Supplied data:
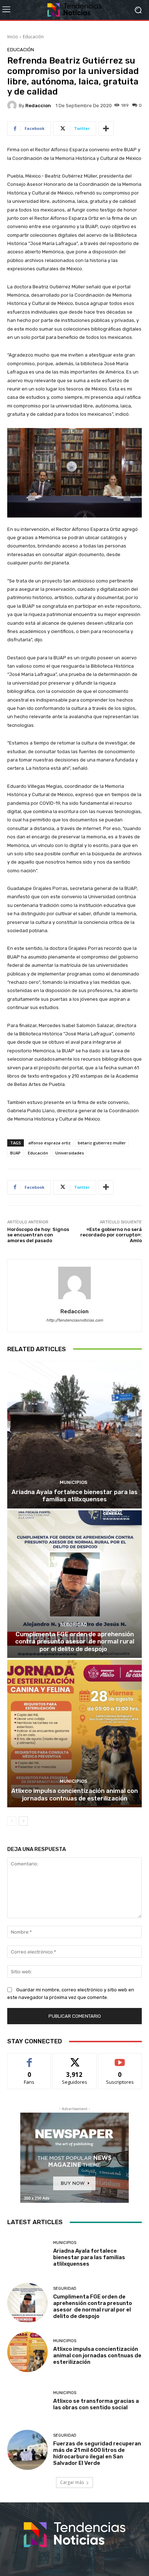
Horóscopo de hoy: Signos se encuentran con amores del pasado (38, 1235)
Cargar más (72, 2482)
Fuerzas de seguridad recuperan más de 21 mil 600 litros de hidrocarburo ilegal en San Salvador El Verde (97, 2453)
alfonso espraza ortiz (49, 1142)
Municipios (74, 1482)
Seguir (74, 2058)
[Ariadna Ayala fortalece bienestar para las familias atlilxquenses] (74, 1435)
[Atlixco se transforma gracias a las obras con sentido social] (27, 2401)
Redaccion (38, 105)
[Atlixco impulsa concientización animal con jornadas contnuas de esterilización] (74, 1733)
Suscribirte (119, 2058)
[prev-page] (11, 1821)
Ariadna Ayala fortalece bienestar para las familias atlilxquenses (74, 1495)
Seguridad (73, 1624)
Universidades (69, 1153)
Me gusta (29, 2058)
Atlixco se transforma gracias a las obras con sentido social (96, 2404)
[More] (106, 128)
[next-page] (23, 1821)
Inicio (12, 37)
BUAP (15, 1153)
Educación (33, 37)
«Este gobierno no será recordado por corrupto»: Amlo (111, 1235)
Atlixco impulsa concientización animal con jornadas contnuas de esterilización (74, 1794)
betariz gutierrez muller (102, 1142)
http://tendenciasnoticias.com (74, 1320)
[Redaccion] (13, 105)
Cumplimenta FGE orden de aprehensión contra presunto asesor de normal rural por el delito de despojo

Goal of the exercise: Without any pictures, output the entries above exactly as they appear.

Response to the exercise:
Horóscopo de hoy: Signos se encuentran con amores del pasado (38, 1235)
Cargar más (72, 2482)
Fuerzas de seguridad recuperan más de 21 mil 600 litros de hidrocarburo ilegal en San Salvador El Verde (97, 2453)
alfonso espraza ortiz (49, 1142)
Municipios (74, 1482)
Seguir (74, 2058)
[Ariadna Ayala fortalece bienestar para las familias atlilxquenses] (74, 1435)
[Atlixco se transforma gracias a las obras con sentido social] (27, 2401)
Redaccion (38, 105)
[Atlixco impulsa concientización animal con jornadas contnuas de esterilización] (74, 1733)
Suscribirte (119, 2058)
[prev-page] (11, 1821)
Ariadna Ayala fortalece bienestar para las familias atlilxquenses (74, 1495)
Seguridad (73, 1624)
Universidades (69, 1153)
Me gusta (29, 2058)
Atlixco se transforma gracias a las obras con sentido social (96, 2404)
[More] (106, 128)
[next-page] (23, 1821)
Inicio (12, 37)
BUAP (15, 1153)
Educación (33, 37)
«Este gobierno no será recordado por corrupto»: Amlo (111, 1235)
Atlixco impulsa concientización animal con jornadas contnuas de esterilización (74, 1794)
betariz gutierrez muller (102, 1142)
http://tendenciasnoticias.com (74, 1320)
[Redaccion] (13, 105)
Cumplimenta FGE orden de aprehensión contra presunto asesor de normal rural por el delito de despojo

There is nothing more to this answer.